La pasión de nombrar
Uno de los innumerables intentos de definir la poesía afirma que ésta se consagra a la pasión de nombrar. Pero, si la poesía puede consumarse a través de esa consagración, no lo hace a la manera de un afán taxonómico que designa y clasifica para apropiarse de cada ser u objeto nombrado sino con la resignada certeza de que aquello que se nombra es, al mismo tiempo, confirmado en su ausencia: la poesía, podría decirse, es el rastro hecho de palabras que dejan los seres y las cosas al retirarse desde su plenitud hacia la disolución o el olvido.
La excelencia de Diana Bellessi (Zavalla, Santa Fe, 1946) puede insinuarse modestamente en una imagen de esa clase: alguien que se dedica, con extremada cautela y una intensidad rigurosa, a colorear las huellas que, en la arena del mundo, va imprimiendo lo que existe. La estela o aura de lo que es y va dejando de ser, de lo que ha sido y se empeña en persistir en la espuma de un recuerdo es, en su obra, altamente significante sólo porque la pasión de nombrar cobra en Bellessi la estatura de la poesía.
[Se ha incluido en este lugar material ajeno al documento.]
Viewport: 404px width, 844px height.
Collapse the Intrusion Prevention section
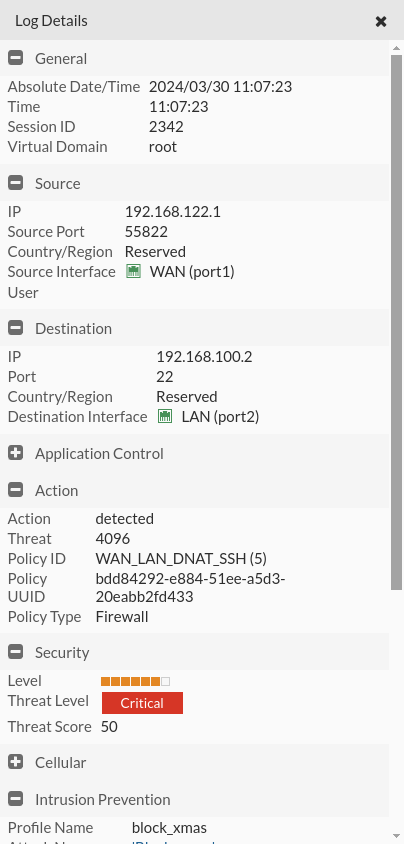coord(16,799)
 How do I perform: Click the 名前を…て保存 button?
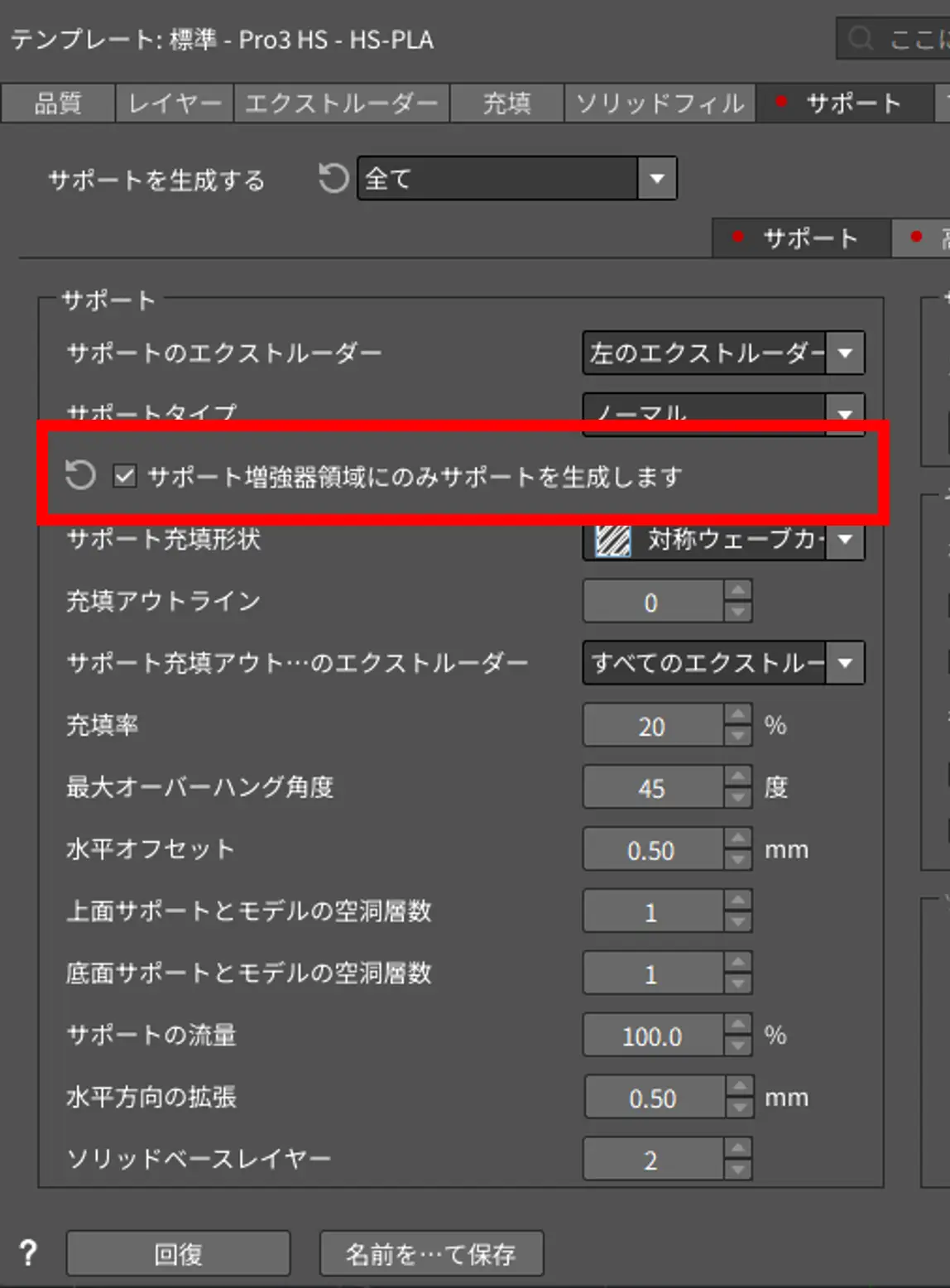(x=431, y=1254)
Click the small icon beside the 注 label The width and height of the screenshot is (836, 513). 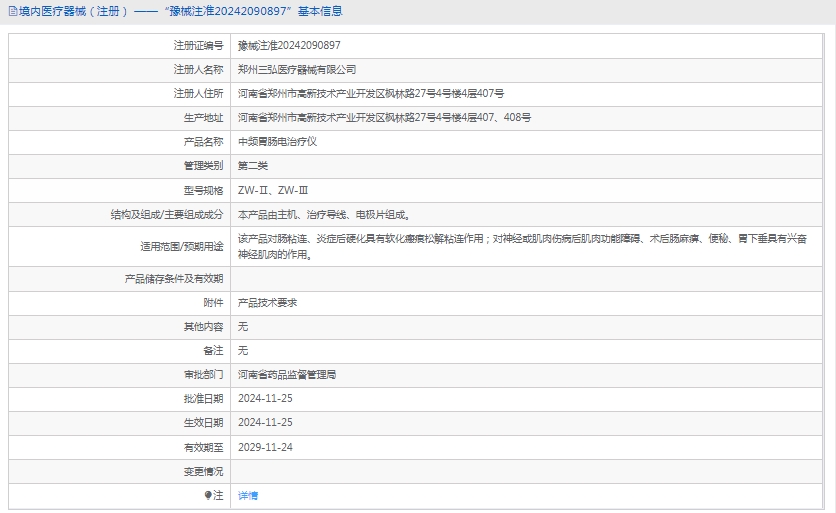209,496
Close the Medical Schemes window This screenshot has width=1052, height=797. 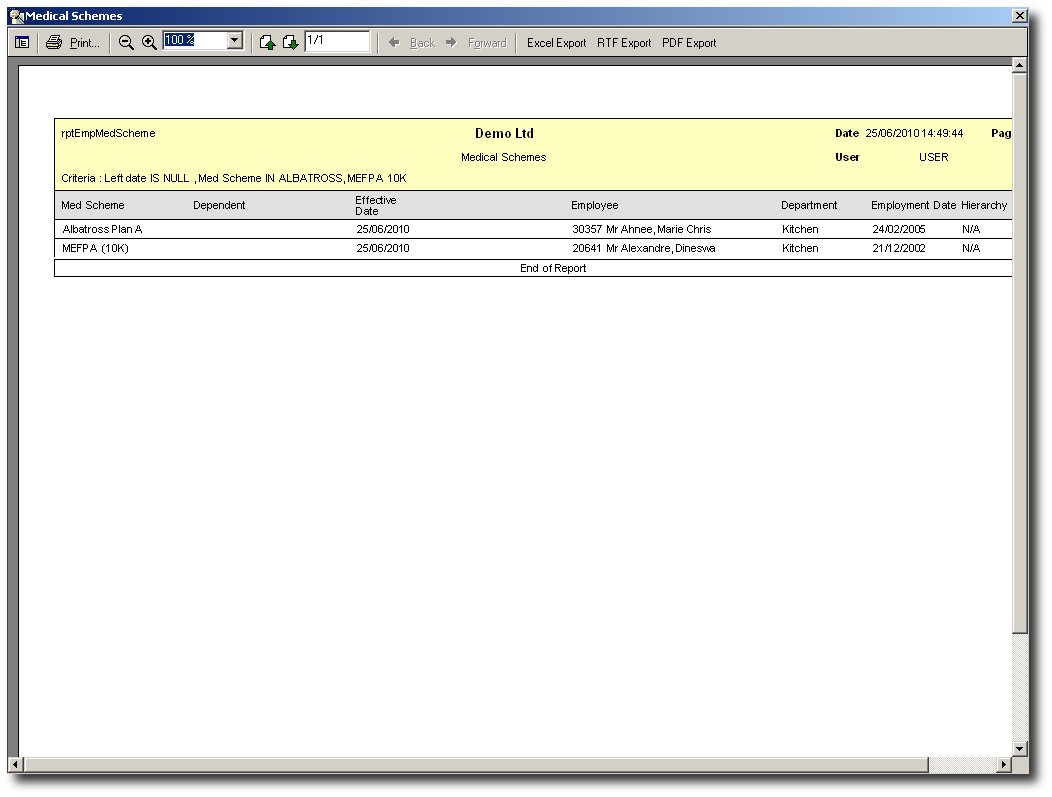pos(1019,16)
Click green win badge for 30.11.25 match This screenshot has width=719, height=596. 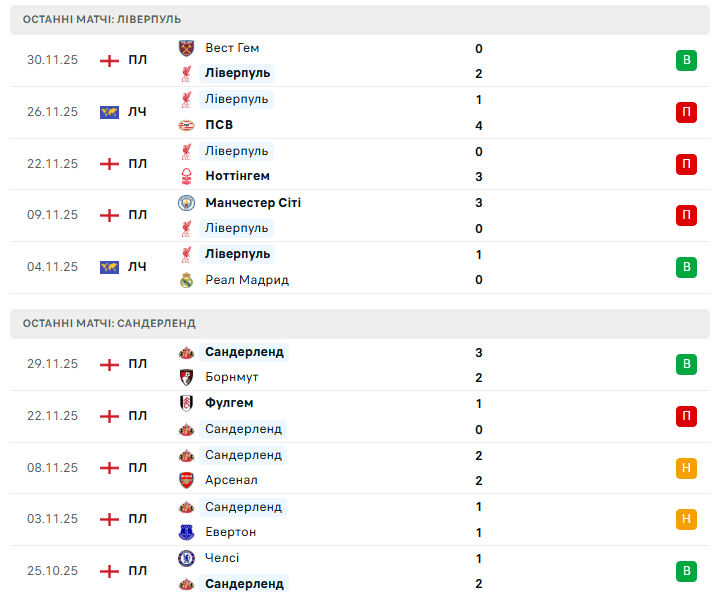point(686,60)

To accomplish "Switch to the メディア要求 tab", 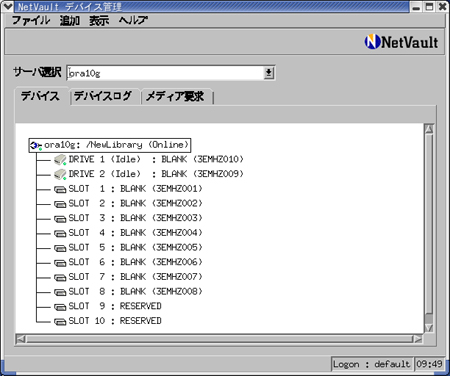I will click(x=175, y=96).
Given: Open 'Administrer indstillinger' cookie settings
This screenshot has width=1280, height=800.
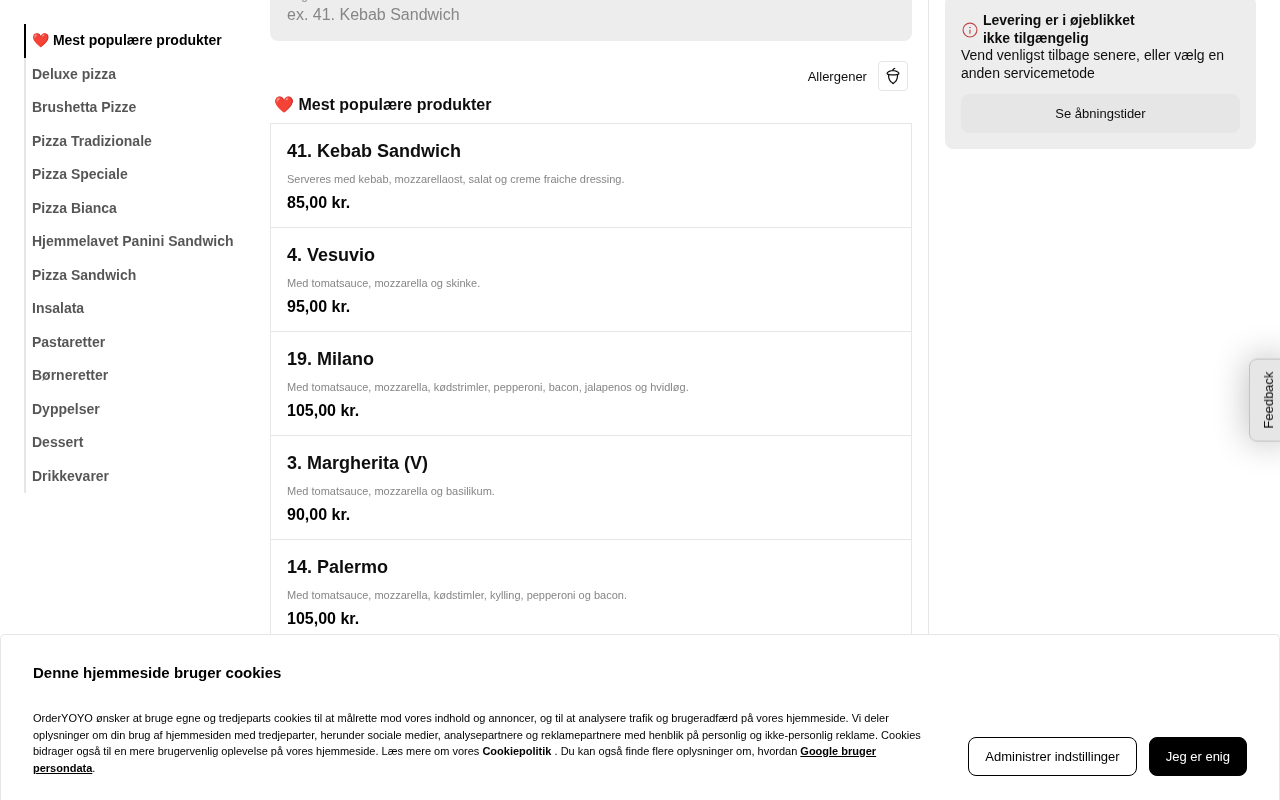Looking at the screenshot, I should 1052,756.
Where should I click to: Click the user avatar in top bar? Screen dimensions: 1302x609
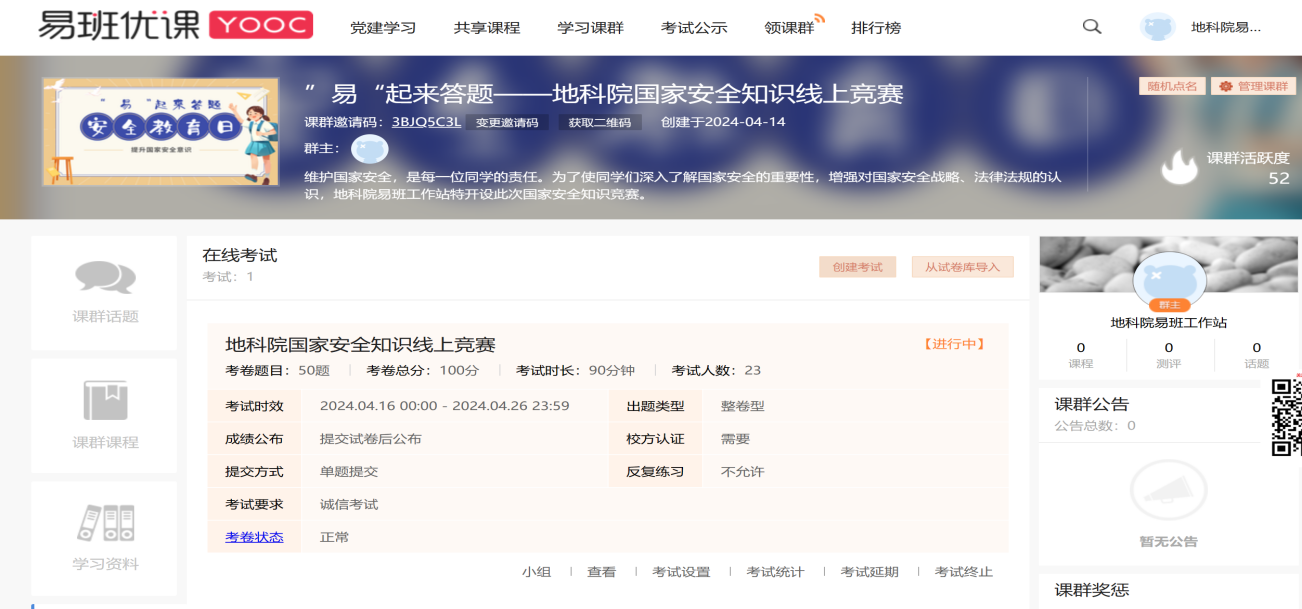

Esa calidad poética vuelve a manifestarse en un nuevo capítulo de un único y hermoso libro que esta autora viene escribiendo desde, por lo menos, Crucero ecuatorial (1981) y que ahora da en llamarse nada menos que La edad dorada .
Es necesario decir, ante todo, que Bellessi vuelve a prestar su voz a lo que ha sido acallado no sólo por el fluir del tiempo sino también por los más diversos caminos de la injusticia. Lo que no está, en los poemas de este libro, se ha ausentado o bien porque ha cedido a la carcoma sorda de los días o bien porque fue objeto de alguna forma de marginación: víctimas de la desgracia del devenir o de la acción aviesa de un poder inicuo pueden ser un afecto perdido, la brisa nocturna sobre el río, el hombre de Neandertal, una mujer discriminada o los chicos de la calle.
Si, para algunos poetas, ese acto de nombrar esconde la melancólica o airada constatación de lo irreparable, para Bellessi, esa invocación no es un mero recuento de bajas; esta poesía nombra aquello que no está señalando su ausencia como un despojo, como un bien que ha sido sustraído a la armonía del mundo y que la voz poética debe ser capaz de redimir. La poesía de Bellessi intenta siempre tender un puente a través del cual lo que ha sido desgraciado pueda reencontrarse con la gracia que le es debida.
Por eso es que el modo en que esta necesidad se realiza es una rara síntesis de una actitud política y otra religiosa, como bien ilustra Jorge Monteleone en su inspirado prólogo a este libro, al rescatar esta cita de Pier Paolo Pasolini: "el mundo de la historia que, en su exceso de presencia y urgencia, tiende a huir hacia el misterio, hacia lo abstracto, hacia la pura imaginación, y el mundo de lo divino, que en su religiosa inmaterialidad, por el contrario, desciende entre los hombres, se hace concreto y operante".
El modo singular en que Bellessi logra nombrar -a veces en un mismo poema e, incluso, en un mismo verso- lo inefable de los hechos históricos y la palpable pero imprecisa acción de lo que se sospecha tocado por la divinidad adopta la forma del canto. Tal vez porque, como decía W. H. Auden, el ser humano recurre al canto cuando el mero decir resulta insuficiente, la voz poética de Bellessi es una voz decidida y desgarradamente lírica.
Este canto religioso y a la vez profano, atento a los misterios del Cielo y de la Tierra, se ubica en un lugar equidistante de la poesía mística y de la poesía social, de la cultura y de la Naturaleza. Se prescribe una y otra vez epifanías posibles en el vuelo de un mirlo y en el saludo casual de una vecina; en la muerte del padre convertido en cordero pascual y en la lucha de los piqueteros; en "los detalles de la fe" que encuentra lo divino en cada cosa y en el ejercicio de un cristianismo sincrético, de raíz inequívocamente popular y amerindia.
Este canto se canta con el cuerpo, un cuerpo presente, que a veces desespera de ser alma y siempre o casi siempre se encabalga: porque el presente de las cosas es demasiado fugaz como para pensarlo verso a verso y sólo el viboreo de una respiración continua puede intentar nombrarlo antes de que se haga desgracia.
Agujereada por esta voz potente y generosa, la terca opacidad de la ausencia deja pasar, de tanto en tanto, un rayo de luz; o, para decirlo mejor, con las palabras de Bellessi: "la mueca del detalle mutilado que halla en el silencio su rumor".